En los años 90, Estados Unidos permitía hasta 1.000 veces más PFAS en el agua que hoy. Europa ha fijado un límite de 0,10 µg/L. Pero EE.UU. ya ha bajado su umbral a 0,04. En esta guerra contra los contaminantes eternos, las cifras importan… y pueden marcar la diferencia entre estar contaminado o estar enfermo.
En Andalucía, donde cada gota de agua cuenta, el reto se multiplica. La combinación de estrés hídrico, déficits en depuración y reutilización creciente de aguas obliga a mirar de frente el problema. No es un asunto de ciencia ficción ni un riesgo lejano: ya está en el agua que bebemos, en los suelos que cultivamos y en los alimentos que consumimos.
Pero no todo es negativo. La entrada en vigor de la nueva normativa europea y española entre 2024 y 2027 abre una oportunidad histórica. Por primera vez, se medirán los PFAS de forma sistemática en el agua de consumo. Por primera vez, habrá límites claros y la obligación de actuar si se superan. Y por primera vez, la ciudadanía tendrá datos con los que exigir soluciones reales.

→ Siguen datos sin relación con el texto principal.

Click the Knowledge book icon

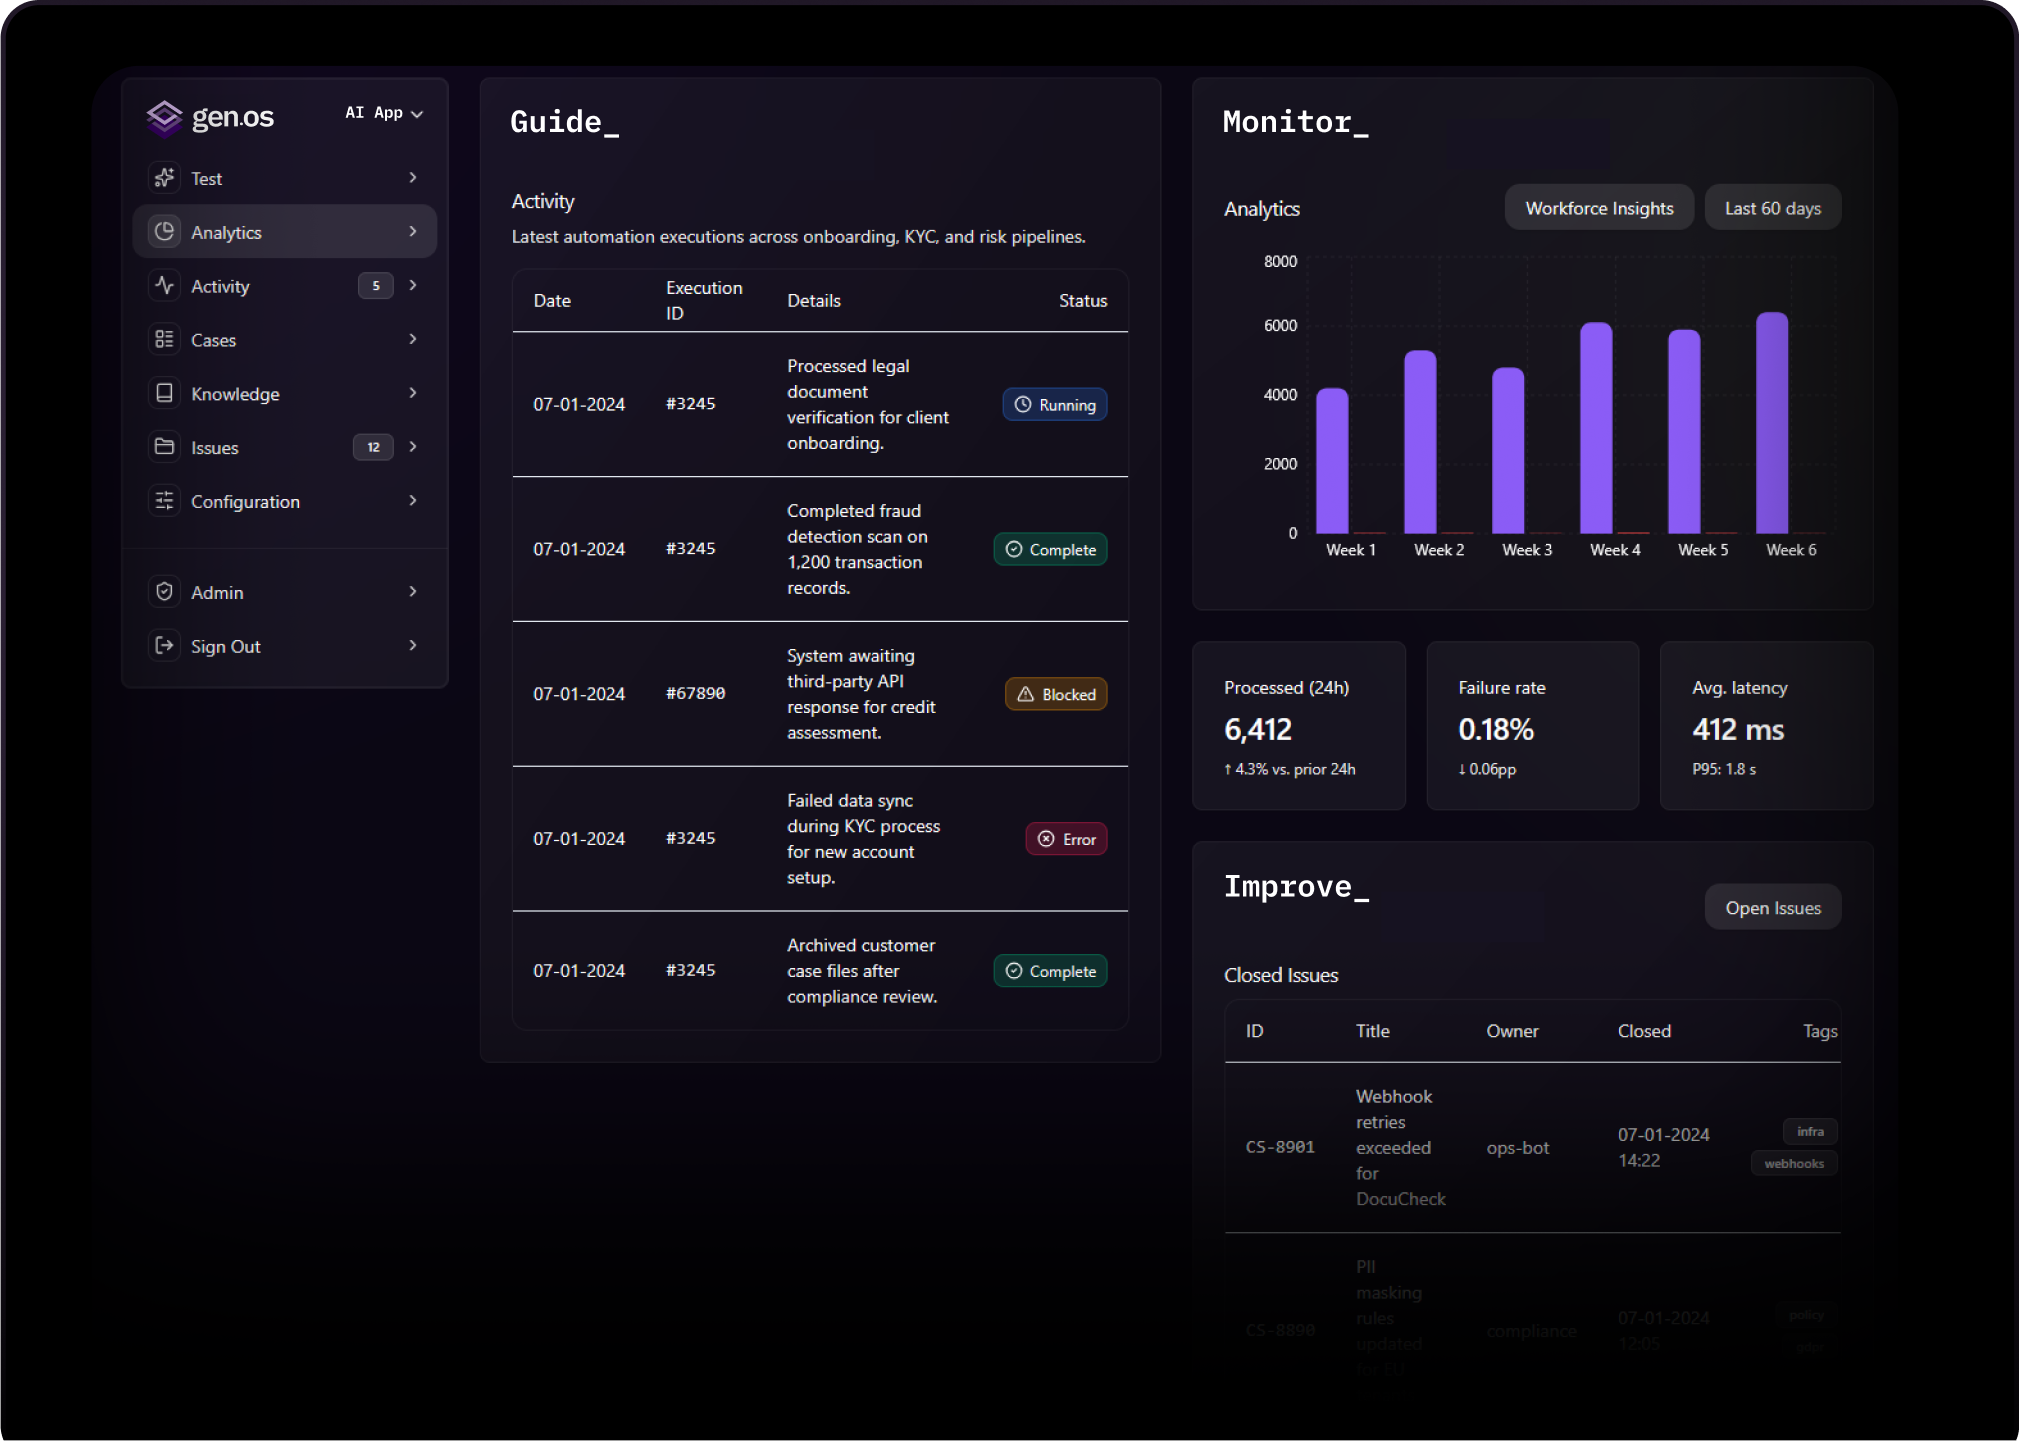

El futuro no está escrito. Andalucía puede quedarse rezagada, atrapada entre déficits de infraestructuras y falta de transparencia, o puede situarse a la vanguardia con planificación, inversión y ciencia aplicada. El debate sobre los PFAS no es teórico ni exagerado: es un asunto técnico, sanitario y político. Y, sobre todo, es una oportunidad para repensar cómo queremos gestionar un recurso tan vital como el agua en un territorio que no puede permitirse perder ni una sola gota.